Haplotype analysis for yield and yield-related traits in soybean. (A–K) The bar plot represents haplotype alleles identified for haplotype block on (A) Chr.04 (3,957,601–4291,705 bp) (B) Chr.04 (3,957,601–4291,705 bp) (C) Chr.05 (36,238,983–3,7,041,764 bp) (D) Chr.11 (29,587,057–30102,619 bp) (E) Chr.11 (29,587,057–30102,619 bp) (F) Chr.13 (1,843,185–1943,859 bp) (G) Chr.13 (1,843,185–1943,859 bp) (H) Chr.18 (45,780,783–46,573,568 bp) (I) Chr.18 (45,780,783–46,573,568 bp) (J) Chr.20 (11,625,046–12,289,831 bp), and (K) Chr.20 (11,625,046–12,289,831 bp), and their contribution to the regulation of yield and yield-related traits. Six haplotype blocks were identified by considering six stable significant SNPs (AX-93807,406, AX-93793,210, AX-94199992, AX-93922099, AX-93703,924 & AX-94176727) as reference markers.

Eight SNP markers were associated with AX-93807,406 (1,843,185–1943,859), which represented a haplotype block and constituted six haplotype alleles. All the six alleles identified within this haplotype block showed significant differences in the phenotypes of HSW and SPP (Figures 5F,G). Similarly, six SNPs were in association with the reference marker AX-94176727 (45,780,783–46,573,568), which together formed a haplotype block on Chr.18. Eight alleles identified within this haplotype block showed substantial variation in the phenotypes of HSW and PPP (Figures 5H,I). Further, 13 SNP markers were in close association with AX-94199992 (11,625,046–12,289,831) and formed a haplotype block representing nine haplotype alleles (Figures 5J,K). The haplotype alleles of the AX-94199992 (11,625,046–12,289,831) block showed significant phenotypic variation in PNP and SNP (Figures 5H,I). Although haplotype alleles for most haplotype blocks showed significant differences in the phenotypes of different yield-related traits in six individual environments, a few exceptions were also observed. For example, the haplotype alleles of AX-93922099 (36,238,983–3,7,041,764) block on Chr.05 did not show significant phenotypic variation in HSW for E3 (NT1) and E6 (YZ2).

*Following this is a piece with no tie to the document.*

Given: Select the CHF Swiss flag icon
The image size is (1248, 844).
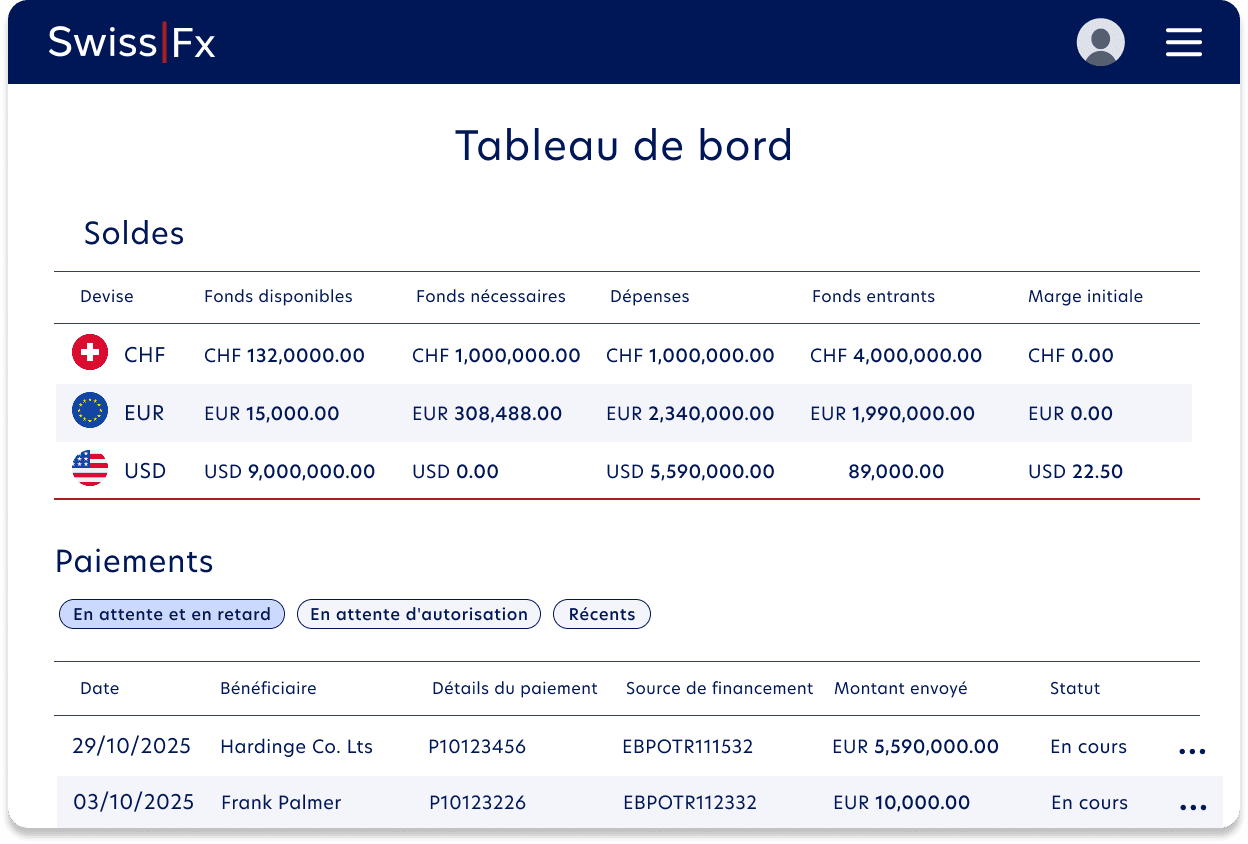Looking at the screenshot, I should pyautogui.click(x=89, y=352).
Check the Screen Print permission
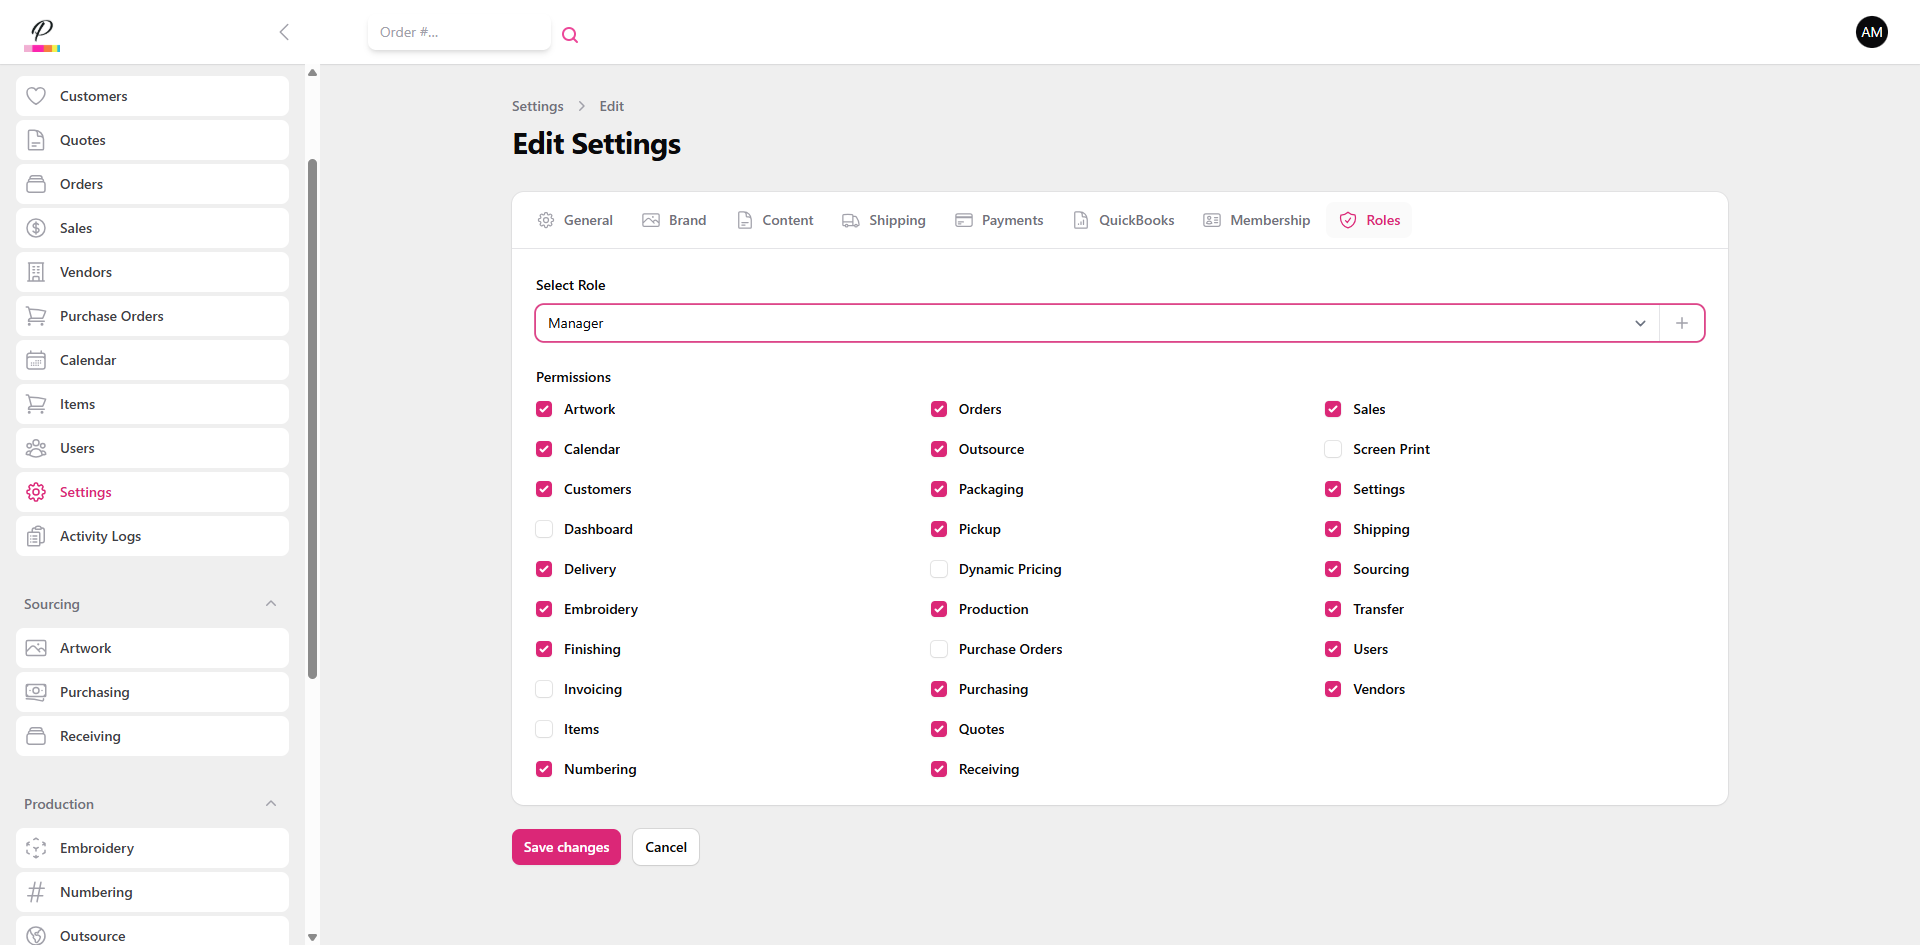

Moreover, the haplotype alleles of all other haplotype blocks showed a significant phenotypic difference (p < 0.05) in their associated traits across all six environments. The phenotypic variance contributed by the alleles of different haplotype blocks to the associated traits across six environments is shown in Figure 5. The list of markers that are in close association with the reference markers and the effects of the common haplotypes are provided in Supplementary Table S4.

Genomic prediction

The genome-wide prediction accuracy values obtained from the gBLUP and rrBLUP approaches for the studied yield-related traits are presented in Figure 6. Based on the gBLUP approach, the GP accuracy of HSW among different environments ranged between 0.76 and 0.85 (Figure 6A). The E3 environment showed the lowest GP accuracy (0.76), while the combined environment displayed the highest GP accuracy (0.85) for HSW (Figure 6A). For the PPP trait, the E4 environment had the lowest GP accuracy with 0.44, while the highest accuracy was recorded in the E3 environment (0.72) (Figure 6B). Moreover, the GP accuracy for SPP varied from 0.46 to 0.72 in E4 and E3 environments, respectively (Figure 6C). Similarly, in the case of SYP, the GP accuracy was found to be highest (0.70) in the combined environment, whereas the lowest GP accuracy of 0.37 was observed in the E5 environment (Figure 6D). A similar trend in the genome-wide prediction accuracy was observed using the rrBLUP approach: HSW ranged between 0.78 and 0.85 for E3 and combined environment, respectively (Figure 6A); and PPP varied from 0.49 to 0.69. The PPP trait possessed the highest GP accuracy in the E1 environment and the lowest accuracy in the E2 environment (Figure 6B). Also, the GP accuracy for SPP and SYP respectively ranged from 0.50 (E4) to 0.73 (combined environment) and 0.36 (E5) to 0.72 (combined environment) (Figures 6C,D).

FIGURE 6.

FIGURE 6

Histograms showing the genomic prediction accuracy of the genomic best linear unbiased prediction (gBLUP) and ridge regression best linear unbiased prediction (rrBLUP) models for (A) 100-seed weight (HSW) (B) Number of pods per plant (PPP) (C) Number of seeds per plant (SPP), and (D) Seed yield per plant (SYP), across six different environments (E1, E2, E3, E4, E5, and E6).

Discussion

Yield-related traits are important characters associated with yield and directly govern the productivity and quality of crops (Hina et al., 2020). They also represent selection targets in plant breeding programs when direct selection for yield is complex. Hence, crop germplasm collections are characterized for yield-related traits to facilitate crop improvement (Adeboye K. A. et al., 2021). In soybean, a complex inheritance pattern of yield and its sensitivity to the environment have been documented (Lee et al., 2015). Therefore, it has remained the long-term goal of breeders to improve soybean yield by manipulating yield-related traits. Determining the genetic basis of yield-related traits is a key step in soybean improvement strategy for developing varieties with higher yield potential.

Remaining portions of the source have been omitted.